The full exercise asks
If $M$ is a monoid and $u \in M$, let $\sigma: M \to M$ be defined by $\sigma(a) = ua$ for all $a \in M$. Show that $\sigma$ is a bijection if and only $u$ is a unit.
The backward part of this exercise was easy. But I have no idea how to prove the forward part of the statement, which requires proving that $u$ is a unit. (I just got back from a vacation, so I still hasn't gotten used to doing math again and I guess that's one reason why I'm struggling so much lol). I've been stuck on this for like 40 minutes and I have no idea what to do. Some help (preferably a hint) would be appreciated!

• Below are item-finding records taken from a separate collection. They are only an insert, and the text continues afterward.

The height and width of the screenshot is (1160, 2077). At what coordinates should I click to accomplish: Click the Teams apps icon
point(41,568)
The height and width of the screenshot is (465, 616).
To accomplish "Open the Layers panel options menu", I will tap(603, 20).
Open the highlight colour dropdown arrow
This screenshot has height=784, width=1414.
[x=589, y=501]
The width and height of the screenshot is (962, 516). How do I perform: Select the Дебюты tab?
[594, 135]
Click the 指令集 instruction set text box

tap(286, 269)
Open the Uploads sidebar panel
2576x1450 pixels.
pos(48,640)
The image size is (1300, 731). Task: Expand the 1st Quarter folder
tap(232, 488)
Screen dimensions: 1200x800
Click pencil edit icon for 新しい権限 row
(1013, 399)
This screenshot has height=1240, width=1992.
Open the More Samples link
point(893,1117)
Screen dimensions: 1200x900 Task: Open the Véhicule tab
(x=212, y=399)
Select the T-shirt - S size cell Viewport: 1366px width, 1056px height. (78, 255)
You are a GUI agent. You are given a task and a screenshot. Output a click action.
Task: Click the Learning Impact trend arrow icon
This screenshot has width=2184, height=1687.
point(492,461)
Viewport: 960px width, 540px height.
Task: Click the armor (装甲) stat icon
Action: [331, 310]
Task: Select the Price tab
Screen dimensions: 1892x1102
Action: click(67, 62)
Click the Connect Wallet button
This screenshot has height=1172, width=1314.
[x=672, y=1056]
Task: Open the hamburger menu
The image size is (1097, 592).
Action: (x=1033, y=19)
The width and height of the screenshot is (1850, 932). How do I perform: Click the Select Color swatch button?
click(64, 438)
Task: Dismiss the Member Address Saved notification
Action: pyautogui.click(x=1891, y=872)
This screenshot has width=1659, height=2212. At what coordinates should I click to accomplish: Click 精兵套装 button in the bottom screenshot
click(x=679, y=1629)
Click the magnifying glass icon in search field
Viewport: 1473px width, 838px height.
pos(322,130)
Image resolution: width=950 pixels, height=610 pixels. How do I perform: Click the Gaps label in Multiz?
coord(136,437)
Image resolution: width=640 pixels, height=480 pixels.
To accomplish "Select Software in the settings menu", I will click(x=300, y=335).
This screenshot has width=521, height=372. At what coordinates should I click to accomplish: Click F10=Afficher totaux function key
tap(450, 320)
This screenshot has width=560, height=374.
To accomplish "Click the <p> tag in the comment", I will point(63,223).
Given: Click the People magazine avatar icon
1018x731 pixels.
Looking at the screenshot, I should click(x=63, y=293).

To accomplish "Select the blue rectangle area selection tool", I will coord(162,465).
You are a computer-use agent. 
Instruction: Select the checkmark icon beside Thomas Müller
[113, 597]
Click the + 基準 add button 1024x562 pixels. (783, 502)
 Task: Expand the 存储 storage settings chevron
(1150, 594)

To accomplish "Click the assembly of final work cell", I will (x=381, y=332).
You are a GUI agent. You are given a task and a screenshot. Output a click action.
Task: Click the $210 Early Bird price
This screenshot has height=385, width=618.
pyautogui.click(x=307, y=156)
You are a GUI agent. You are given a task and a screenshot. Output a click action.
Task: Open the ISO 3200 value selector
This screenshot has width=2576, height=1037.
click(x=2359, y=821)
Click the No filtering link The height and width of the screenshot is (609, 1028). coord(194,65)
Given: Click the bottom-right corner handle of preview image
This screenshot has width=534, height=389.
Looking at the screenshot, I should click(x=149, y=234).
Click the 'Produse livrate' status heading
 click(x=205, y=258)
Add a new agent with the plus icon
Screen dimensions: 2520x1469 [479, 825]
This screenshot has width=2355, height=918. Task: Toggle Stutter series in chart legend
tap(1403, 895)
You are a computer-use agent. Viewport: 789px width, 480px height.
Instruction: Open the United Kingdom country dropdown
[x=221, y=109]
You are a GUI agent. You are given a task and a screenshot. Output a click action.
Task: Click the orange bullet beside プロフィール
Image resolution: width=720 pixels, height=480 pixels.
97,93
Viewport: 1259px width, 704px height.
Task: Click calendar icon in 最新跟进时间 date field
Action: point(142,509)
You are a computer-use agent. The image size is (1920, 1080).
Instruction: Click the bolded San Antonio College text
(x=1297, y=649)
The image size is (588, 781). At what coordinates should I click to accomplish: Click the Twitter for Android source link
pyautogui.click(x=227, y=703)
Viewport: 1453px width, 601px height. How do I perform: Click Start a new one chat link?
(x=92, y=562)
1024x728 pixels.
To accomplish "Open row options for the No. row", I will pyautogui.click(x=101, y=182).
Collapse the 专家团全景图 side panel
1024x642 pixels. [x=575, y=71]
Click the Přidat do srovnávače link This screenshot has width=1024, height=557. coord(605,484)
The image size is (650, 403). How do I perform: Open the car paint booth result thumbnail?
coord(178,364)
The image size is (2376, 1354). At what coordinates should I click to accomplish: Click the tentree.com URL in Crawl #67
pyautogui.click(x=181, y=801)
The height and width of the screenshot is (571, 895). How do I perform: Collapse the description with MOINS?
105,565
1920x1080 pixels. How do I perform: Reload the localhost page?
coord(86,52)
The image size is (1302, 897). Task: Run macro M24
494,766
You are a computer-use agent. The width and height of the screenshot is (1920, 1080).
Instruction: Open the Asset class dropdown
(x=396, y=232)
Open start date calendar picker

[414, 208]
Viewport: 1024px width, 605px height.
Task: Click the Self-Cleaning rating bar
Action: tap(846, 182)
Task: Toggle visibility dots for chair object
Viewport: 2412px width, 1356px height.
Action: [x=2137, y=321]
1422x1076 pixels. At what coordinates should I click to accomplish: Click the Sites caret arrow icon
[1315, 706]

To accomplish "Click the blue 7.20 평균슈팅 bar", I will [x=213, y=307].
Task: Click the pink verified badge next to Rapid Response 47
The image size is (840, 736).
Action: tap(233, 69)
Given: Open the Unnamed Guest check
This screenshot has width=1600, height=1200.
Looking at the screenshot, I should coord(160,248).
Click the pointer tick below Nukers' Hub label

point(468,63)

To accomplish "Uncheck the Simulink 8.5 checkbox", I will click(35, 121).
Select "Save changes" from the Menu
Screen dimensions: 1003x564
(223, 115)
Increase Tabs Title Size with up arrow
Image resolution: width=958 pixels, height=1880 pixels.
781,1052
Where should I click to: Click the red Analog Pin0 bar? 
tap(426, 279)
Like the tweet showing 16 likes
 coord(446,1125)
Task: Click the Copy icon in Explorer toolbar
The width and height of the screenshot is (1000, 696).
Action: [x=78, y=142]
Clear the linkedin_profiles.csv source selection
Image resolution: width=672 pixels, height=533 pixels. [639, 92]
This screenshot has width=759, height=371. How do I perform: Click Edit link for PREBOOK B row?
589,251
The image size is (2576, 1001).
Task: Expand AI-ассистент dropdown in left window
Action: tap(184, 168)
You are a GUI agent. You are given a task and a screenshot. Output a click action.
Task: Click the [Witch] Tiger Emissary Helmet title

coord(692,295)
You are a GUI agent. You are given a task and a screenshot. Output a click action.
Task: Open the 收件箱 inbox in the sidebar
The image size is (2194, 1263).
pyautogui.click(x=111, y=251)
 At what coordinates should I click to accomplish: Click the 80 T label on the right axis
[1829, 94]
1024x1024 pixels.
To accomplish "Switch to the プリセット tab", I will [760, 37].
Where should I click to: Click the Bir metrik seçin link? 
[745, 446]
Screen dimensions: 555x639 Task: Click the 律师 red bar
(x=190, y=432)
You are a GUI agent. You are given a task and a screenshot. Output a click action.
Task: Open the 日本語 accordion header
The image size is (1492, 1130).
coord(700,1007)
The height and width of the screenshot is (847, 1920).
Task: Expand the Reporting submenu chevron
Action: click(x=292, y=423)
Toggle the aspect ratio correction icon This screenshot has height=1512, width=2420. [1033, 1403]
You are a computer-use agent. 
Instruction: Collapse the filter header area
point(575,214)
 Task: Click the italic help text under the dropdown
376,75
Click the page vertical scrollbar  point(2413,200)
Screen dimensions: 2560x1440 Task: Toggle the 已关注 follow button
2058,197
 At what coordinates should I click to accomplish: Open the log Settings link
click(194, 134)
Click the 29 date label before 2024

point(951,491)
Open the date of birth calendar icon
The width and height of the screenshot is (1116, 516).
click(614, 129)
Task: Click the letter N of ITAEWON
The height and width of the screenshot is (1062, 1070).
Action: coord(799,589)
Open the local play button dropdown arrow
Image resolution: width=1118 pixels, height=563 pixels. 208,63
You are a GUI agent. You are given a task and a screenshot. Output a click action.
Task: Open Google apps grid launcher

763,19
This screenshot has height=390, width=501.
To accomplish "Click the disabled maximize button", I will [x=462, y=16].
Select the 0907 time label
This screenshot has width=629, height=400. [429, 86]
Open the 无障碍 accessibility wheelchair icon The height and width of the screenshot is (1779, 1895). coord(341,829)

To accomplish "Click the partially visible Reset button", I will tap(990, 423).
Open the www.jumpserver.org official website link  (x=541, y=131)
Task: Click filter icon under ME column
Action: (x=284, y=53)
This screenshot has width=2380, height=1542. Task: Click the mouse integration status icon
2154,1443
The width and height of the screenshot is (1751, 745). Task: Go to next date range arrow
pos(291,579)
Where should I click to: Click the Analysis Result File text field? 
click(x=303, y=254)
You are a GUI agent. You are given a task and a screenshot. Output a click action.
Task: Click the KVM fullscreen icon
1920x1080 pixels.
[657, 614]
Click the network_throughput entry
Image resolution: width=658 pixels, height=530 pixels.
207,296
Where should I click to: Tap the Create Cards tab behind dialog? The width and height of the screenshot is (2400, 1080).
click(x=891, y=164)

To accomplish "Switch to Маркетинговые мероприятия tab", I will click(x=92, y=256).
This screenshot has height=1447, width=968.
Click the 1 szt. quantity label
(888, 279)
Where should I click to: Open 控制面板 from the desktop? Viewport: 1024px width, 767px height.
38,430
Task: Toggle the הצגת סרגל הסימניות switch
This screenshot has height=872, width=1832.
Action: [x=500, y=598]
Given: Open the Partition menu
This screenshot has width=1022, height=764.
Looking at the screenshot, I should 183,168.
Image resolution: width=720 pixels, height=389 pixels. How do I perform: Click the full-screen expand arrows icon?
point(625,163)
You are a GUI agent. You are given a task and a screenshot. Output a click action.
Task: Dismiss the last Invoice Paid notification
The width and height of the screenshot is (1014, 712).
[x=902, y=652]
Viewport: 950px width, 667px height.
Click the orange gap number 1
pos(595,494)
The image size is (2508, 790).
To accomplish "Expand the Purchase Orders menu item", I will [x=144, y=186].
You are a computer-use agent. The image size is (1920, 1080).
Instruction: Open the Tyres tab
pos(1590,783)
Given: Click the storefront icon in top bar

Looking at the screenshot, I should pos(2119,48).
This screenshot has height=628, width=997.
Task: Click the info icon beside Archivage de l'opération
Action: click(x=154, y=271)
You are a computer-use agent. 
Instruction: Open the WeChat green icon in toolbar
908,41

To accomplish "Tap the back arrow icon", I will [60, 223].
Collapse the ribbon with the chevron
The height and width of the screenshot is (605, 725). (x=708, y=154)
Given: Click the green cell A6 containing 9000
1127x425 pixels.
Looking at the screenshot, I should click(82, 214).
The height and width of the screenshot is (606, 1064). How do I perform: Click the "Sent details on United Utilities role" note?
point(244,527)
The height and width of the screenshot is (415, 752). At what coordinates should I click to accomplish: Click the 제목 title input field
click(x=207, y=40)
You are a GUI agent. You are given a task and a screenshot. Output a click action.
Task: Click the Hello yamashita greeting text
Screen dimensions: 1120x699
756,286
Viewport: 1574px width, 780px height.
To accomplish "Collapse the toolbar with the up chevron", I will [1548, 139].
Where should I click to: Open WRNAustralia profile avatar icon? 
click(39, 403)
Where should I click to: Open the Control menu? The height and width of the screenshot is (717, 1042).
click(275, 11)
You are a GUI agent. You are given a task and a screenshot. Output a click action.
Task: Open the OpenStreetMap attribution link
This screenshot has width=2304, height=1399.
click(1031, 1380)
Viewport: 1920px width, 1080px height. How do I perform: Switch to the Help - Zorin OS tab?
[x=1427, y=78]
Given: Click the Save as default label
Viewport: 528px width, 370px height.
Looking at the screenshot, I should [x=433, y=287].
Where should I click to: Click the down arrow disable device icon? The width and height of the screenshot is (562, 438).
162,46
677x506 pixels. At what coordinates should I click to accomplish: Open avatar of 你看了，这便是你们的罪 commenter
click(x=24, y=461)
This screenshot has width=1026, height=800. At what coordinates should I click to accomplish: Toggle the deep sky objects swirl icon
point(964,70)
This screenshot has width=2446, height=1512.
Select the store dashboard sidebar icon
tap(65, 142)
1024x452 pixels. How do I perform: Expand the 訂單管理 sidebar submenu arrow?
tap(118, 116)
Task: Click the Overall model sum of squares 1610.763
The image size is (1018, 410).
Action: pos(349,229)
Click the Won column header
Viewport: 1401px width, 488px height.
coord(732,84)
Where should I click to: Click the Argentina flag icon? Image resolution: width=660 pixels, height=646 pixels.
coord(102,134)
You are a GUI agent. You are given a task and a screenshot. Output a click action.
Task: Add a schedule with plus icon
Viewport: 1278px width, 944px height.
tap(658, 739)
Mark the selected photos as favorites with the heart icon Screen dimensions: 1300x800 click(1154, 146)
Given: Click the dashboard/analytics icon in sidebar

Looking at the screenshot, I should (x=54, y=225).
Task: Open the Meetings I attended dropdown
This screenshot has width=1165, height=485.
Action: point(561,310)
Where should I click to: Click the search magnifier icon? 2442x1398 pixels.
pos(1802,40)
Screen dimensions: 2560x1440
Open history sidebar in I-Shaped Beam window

Here is my proof for the backward part:
Suppose that $u$ is a unit. We start by showing that $\sigma$ is injective. Suppose that $\sigma (a) = \sigma (b)$, or $ua = ub$. Since $u$ is a unit, we may multiply both sides by $u^{-1}$ to get $a=b$. Next, let $a \in M$, and let $b=u^{-1} a$. Then $\sigma(b) = u b = u u^{-1} a = a$. Thus $\sigma$ is surjective, and hence bijective.
Edit: All this time I reversed the forward and backward statements of every "if and only if statement." Sometimes I ask myself how I've gotten this far.
Here's the proof that if $\sigma$ is a bijection then $u$ is a unit.
First, $\sigma$ is surjective. So $1$ is in the image: there is some $x$ such that $\sigma (x) = ux = 1$. $x$ is our candidate for the inverse of $u$. We know it's a right inverse, but we also have to show that it's a left inverse.
Consider $xu$. We have to show that this is equal to $1$. If we apply $\sigma$ to it, we get $\sigma(xu)=uxu= u$. However, we also have that $\sigma (1) = u$. $\sigma$ is injective, so $xu = 1$.
Therefore the picked-out $x$ is an inverse on both sides, so it is $u^{-1}$ and $u$ is a unit.